Mas sabemos que é cinema atual porque as cenas com a câmera na mão são de vídeo-clipe e a vida nunca foi tão próxima disso. Este casal improvável ouve músicas pelo Youtube e conversa durante uma viagem de trem de 17 horas, onde irão descobrir que apesar de estarem indo para o mesmo casamento a contragosto, possuem mais em comum do que imaginam. Sim, é clichê, mas o diretor Ozan Açiktan disfarça bem suas intenções com tanto carinho em sua decupagem que torna o clima aparentemente claustrofóbico de um trem em um ambiente relaxante que inspira a reflexão sobre a vida.

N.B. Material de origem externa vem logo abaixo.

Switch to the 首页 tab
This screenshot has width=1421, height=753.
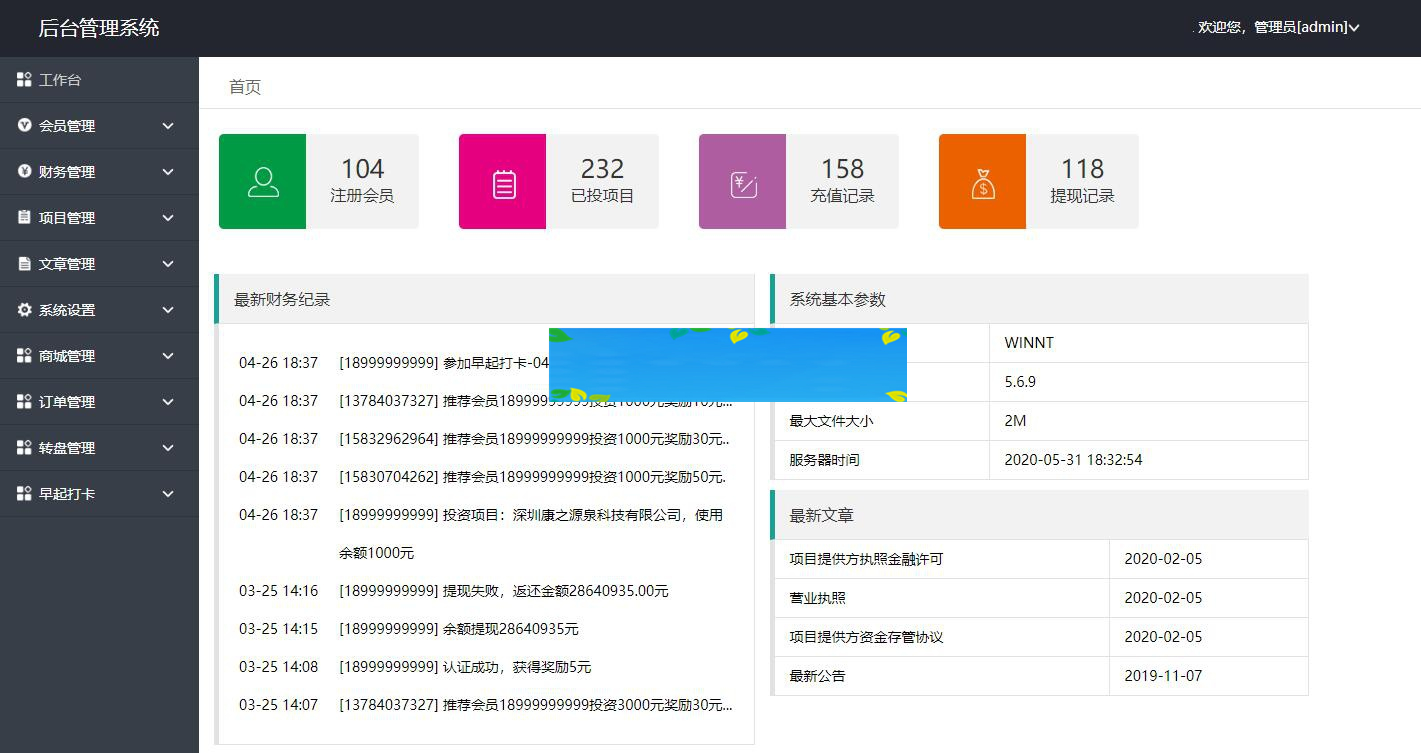[x=243, y=87]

Neste filme, assim como a vida, o trajeto é mais importante que o destino. Quando o clímax chega é como se o espectador já viesse pedindo por ele há um tempo, pois é a conclusão natural de tudo o que essas duas pessoas viveram até agora. E isso prova ser esta a direção absoluta.

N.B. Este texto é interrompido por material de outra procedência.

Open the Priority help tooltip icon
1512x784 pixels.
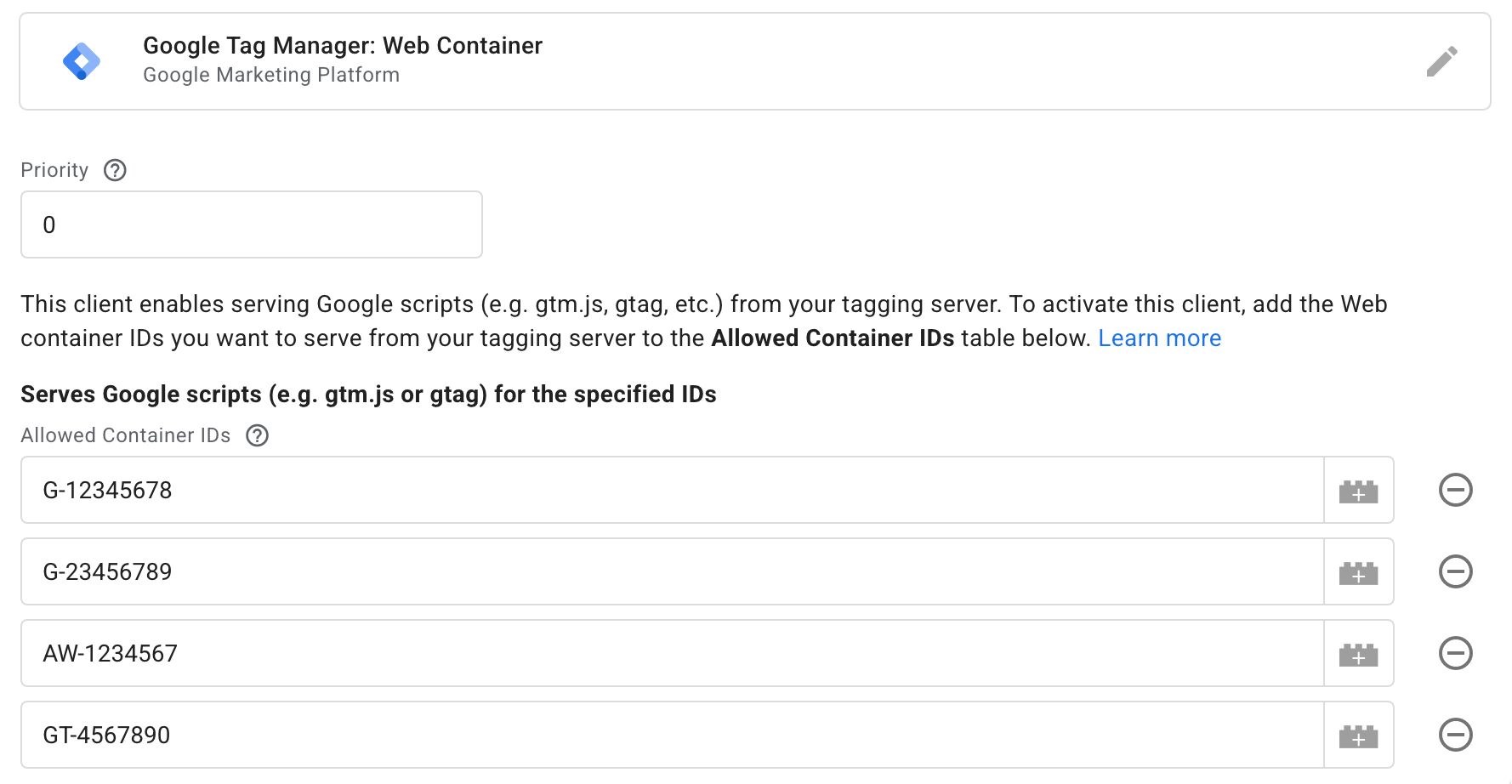[x=115, y=170]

Diretor do filme e maquinista do trem seguem de mãos dadas. Sempre é poética e inspiradora uma história de reflexão, mas se ela passar em um trem em movimento, ganha pontos pela metáfora batida sobre a vida, que a cada década que é usada adquire coloração diferente e nunca perde o charme.

Sobre o roteiro, as dúvidas são muitas. Como um advogado gosta de poesia? Ele sofre desde os 14 anos de idade, quando teve um infarto e acionou o alerta interno de sua família, preocupados em quando surgirá o segundo ataque. Esta é no fundo mais uma metáfora, sobre o mal que todos sofremos, de estarmos preocupados a vida toda se o que estamos fazendo é certo ou errado, se estamos machucando, ou vamos machucar. As pessoas boas, claro, pois as más estão indo casar.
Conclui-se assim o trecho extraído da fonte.